Wheat and canola prices made solid gains. Soybean oil gained 3pc, soybean meal eased 2pc. In macro markets crude oil gained 2pc, the Dow eased 2pc and the US dollar continued to strengthen.
- Chicago wheat July contract up US22.5cents per bushel to 1095c/bu;
- Kansas wheat July contract up 11.50c/bu to 1164.5c/bu;
- Minneapolis wheat July up 10.5c/bu to 1188c/bu;
- MATIF wheat September contract up €7.50/t to €374.50/t;
- Black Sea wheat July contract up $4.25/t to $362.50/t;
- Corn July contract up 3.5c/bu to 801.5c/bu;
- Soybeans July contract down 3.5c/bu to 1671.75c/bu;
- Winnipeg canola November 2022 contract up C$26/t to $1107.80/t;
- MATIF rapeseed November 2022 contract up €22/t to €856.50/t;
- ASX July 2022 wheat contract up A$5.50 to $418.50/t;
- ASX Jan 2023 wheat contract up $0.80/t to $425.30/t;
- AUD dollar weaker at US$0.712.
US conditions dominated the headlines today with the HRW crop going from bad to worse. Additionally, the market is focused on the prevent-plant acres in the spring wheat areas given the insurance payout is circa $9.19/bu and a very wet two weeks on the forecast. Make no mistake, this is priced in, particularly in HRW with massive premiums priced in to relative value vs other exporters. Price is doing the work but it doesn’t preclude the US becoming even more of an island.

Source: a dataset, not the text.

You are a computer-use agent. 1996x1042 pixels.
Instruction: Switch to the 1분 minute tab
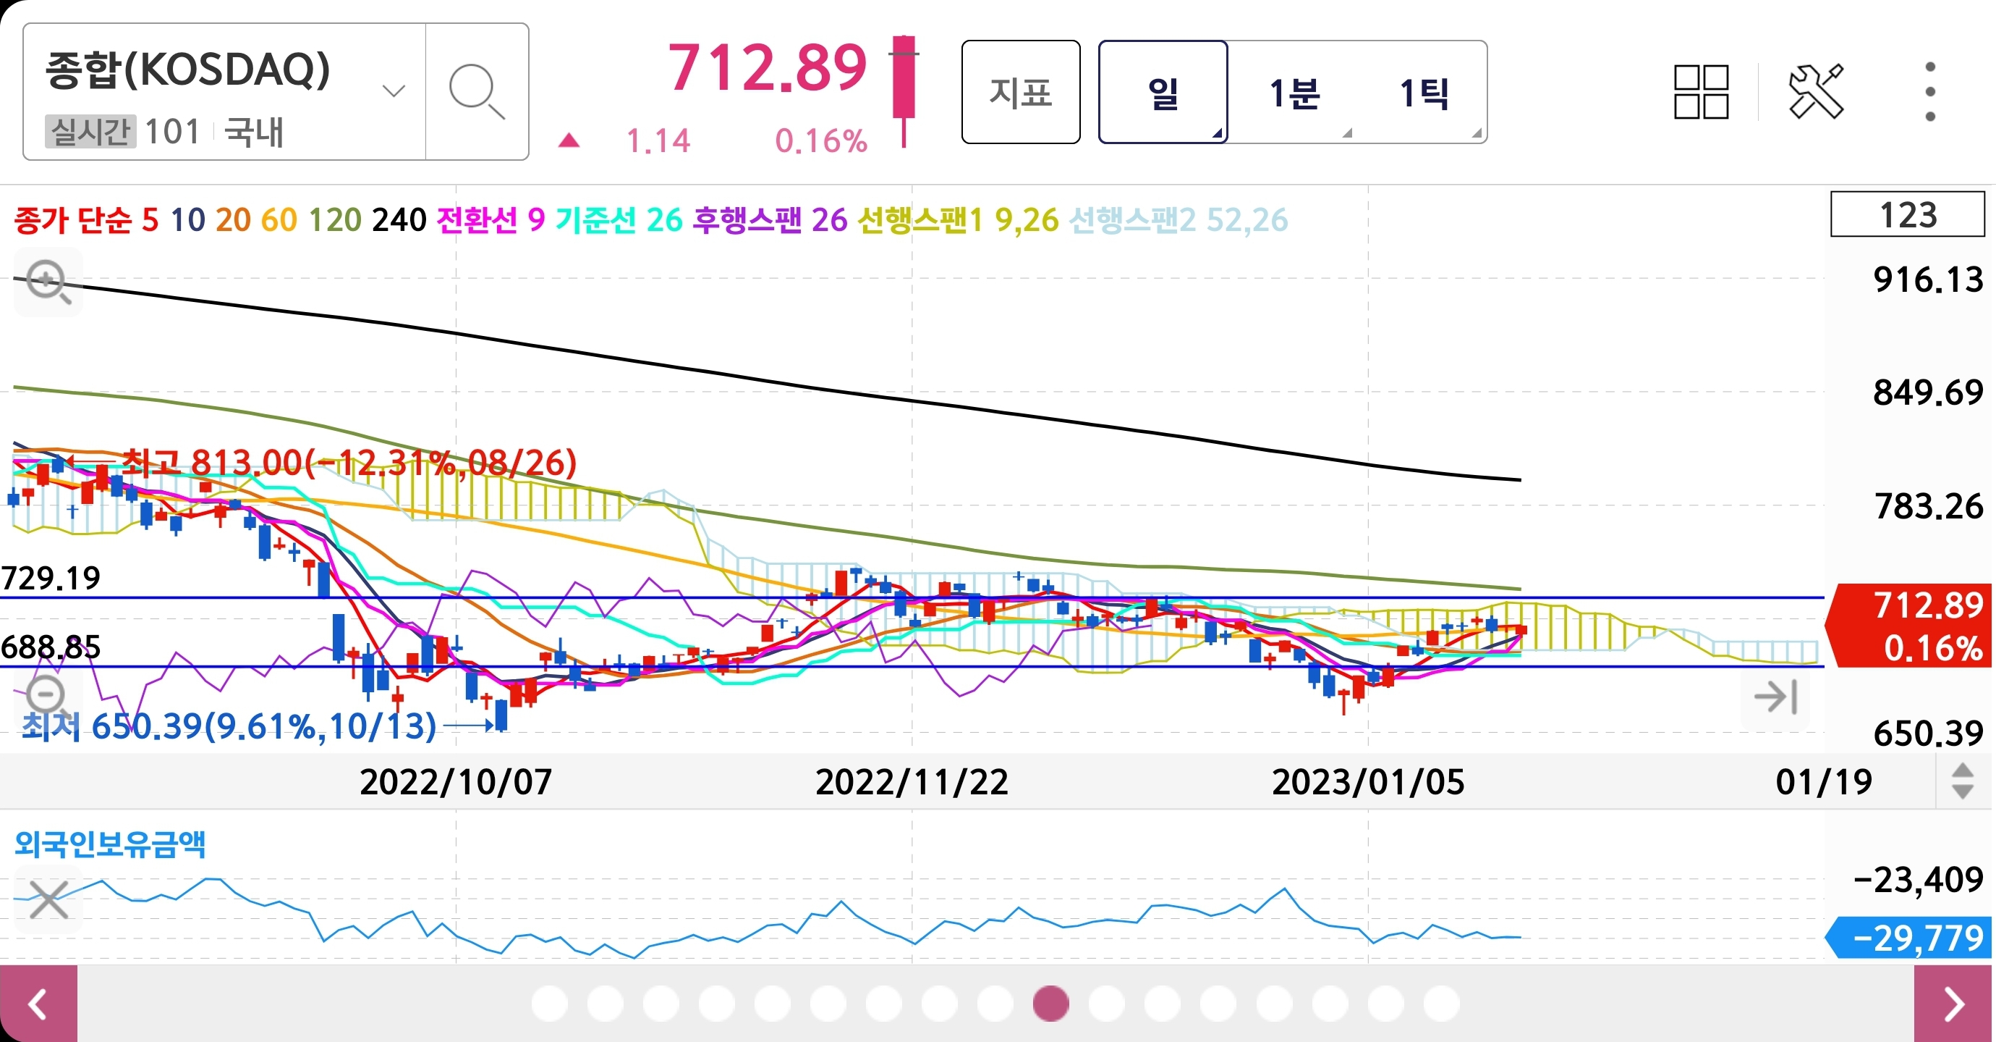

Statistics Canada published a big increase in projected wheat area this year, 25 million acres (Mac) compared with the 24.15Mac trade guess and 23.549Mac last year.
Wheat-corn spreads ratcheted out again yesterday, closing at 343.5usc/bu for December. South American corn offers are keeping the world market in check but it’s hard to see if that can last. Safrinha corn is taking a hit from a lack of moisture and the full growing season is in front of the US farmer.
Odesa is clearly under threat which would be a significant shift in the potential outcome of the Russia/Ukraine war. While the recent air strikes have hit homes the risk to the port being damaged has significantly increased.
Liquidity in local markets picked up yesterday with stronger values across the board for current crop. We saw more trading activity in depots across the country for wheat, barley and canola.
Sowing activity is ramping up across most areas into good moisture. We are hearing reports from growers through the Victorian region that large percentage of the canola is in the ground and they are now moving onto pulses and early wheat varieties.
Congestion, weather and short-weeks all are causing some delays on Mar-April shipments, although congestion is starting to get back under control in some ports. Port Lincoln has dropped from 13 days to 3, with most SA ports back in the range of normal. Wallaroo has jumped from 1 day to 13 days, but it is a small port. WA ports remain pretty steady; Kwinana 13 days, Albany 5 and Esperance 7 days. Victorian ports are running at around 10 days and NSW two weeks.